EXCERPT section start
Photo Credit: MoneyStrands
COVID-19 pandemic is one of the toughest situations modern governments have had to deal with. The pandemic has claimed many lives and endangered others. According to Financial Times, “COVID-19 is the most adverse peacetime shock to the global economy in a century”. Moreover, this recession “is the first since 1870 to be triggered solely by a pandemic.”
However, tough times are great teachers too. COVID-19 has taught us the importance of financial preparedness in order to tackle adverse eventualities.
Here are 6 lessons on personal finance that we can draw from the COVID-19 experience:
1. Emergency funds are not wasted assets:
Some people consider emergency funds to be wasted assets. However, COVID-19 has proved this to be false. According to The Conversation (a network of not-for-profit media outlets that publish news stories written by academics and researchers): “UN agencies estimate that 1.5 billion people – half the global labour force – will become unemployed, with 500 million thrust back into poverty while 250 million could face famine, reversing all the gains of the past two decades.” Emergency funds are funds one can fall back at difficult times such as a pay cut, delay in salary or job loss. It is an important asset class. Money experts advise that one should have 3 to 6 months’ (or even 12 months’) worth of monthly expenses as emergency funds.
2. Don’t take a loan you cannot afford to repay:
When managed well, loans are great vehicles that drive the achievement of critical life goals such as buying an equipment or starting and expanding a business. However, it is critical that you evaluate your repayment capacity thoroughly before signing loan agreements. Do not borrow a loan to spend on personal expenses, else you might become trapped. Wise investors borrow to finance the purchase of assets (i.e. things that will eventually bring more money into their pockets such as a home for rent, office space that can generate rental income, to purchase a taxi or to purchase a car for going to work). It is important to ensure that you can always repay your loans. This saves you from the burden of a loan default which reduces your credit score/rating and decreases your chances of getting loans in the future.
EXCERPT section end
▶ WHAT TO WORK ON
1. Answer these questions from the personal finance article:
(a) According to the Financial Times quote, since which year is this the first recession triggered solely by a pandemic?
(b) How many months' worth of monthly expenses do money experts advise keeping as emergency funds?
(c) What does a loan default reduce?
2. Write a continuation of the personal finance article, picking up right after its last sentence.
SUPPLIED ENTRIES section start
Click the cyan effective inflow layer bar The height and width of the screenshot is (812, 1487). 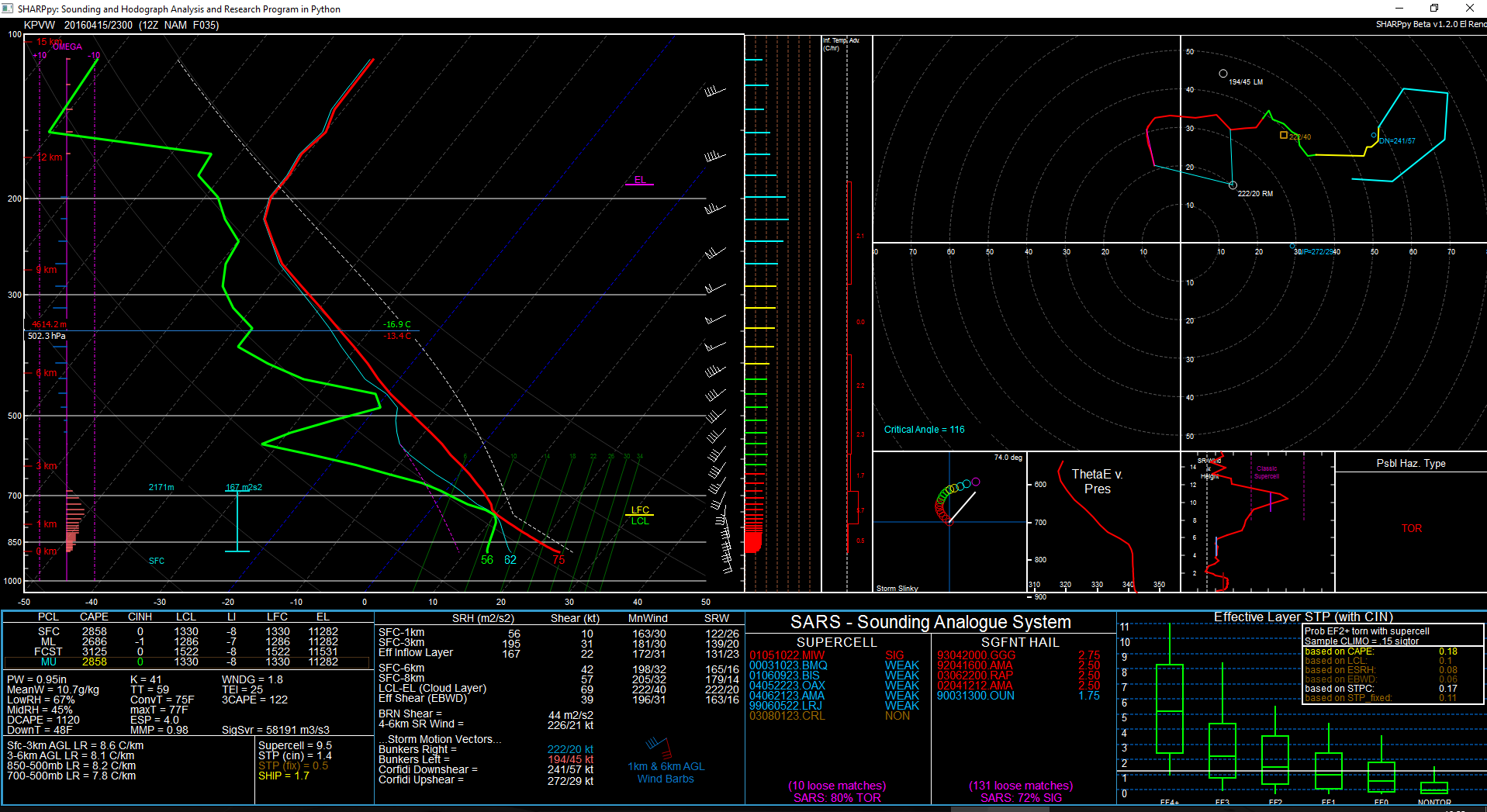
SUPPLIED ENTRIES section end
SUPPLIED ENTRIES section start
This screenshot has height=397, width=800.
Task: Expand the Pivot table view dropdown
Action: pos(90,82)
SUPPLIED ENTRIES section end
▶ OUTPUTS IN ORDER
1.
(a) 1870
(b) 3 to 6 months, or even 12 months
(c) Your credit score/rating

2.
3. Spread your investment funds across time horizons:
Panic selling due to uncertainties related to COVID-19 is taking its toll on all stock markets globally, with significant losses on stocks across markets. For reasons like this, it is advised that investors have a balanced portfolio of long-term (e.g. 5 years), medium term (e.g. 2 years) and short-term (e.g. 6 months) investments. Stocks fall under long term investments. If an investor invests in stocks for short term and has no other investments to fall back on, he will be forced to sell the stocks at a loss in order to solve a financial problem. For this reason, it is advisable to spread one’s funds across different investment horizons.
4. Invest in different asset classes and across geographies:
Experienced investors split their funds across different asset classes. As they become sophisticated, they invest across geographical locations globally to ensure that they can always take advantage of investment opportunities in several countries. You should do so too.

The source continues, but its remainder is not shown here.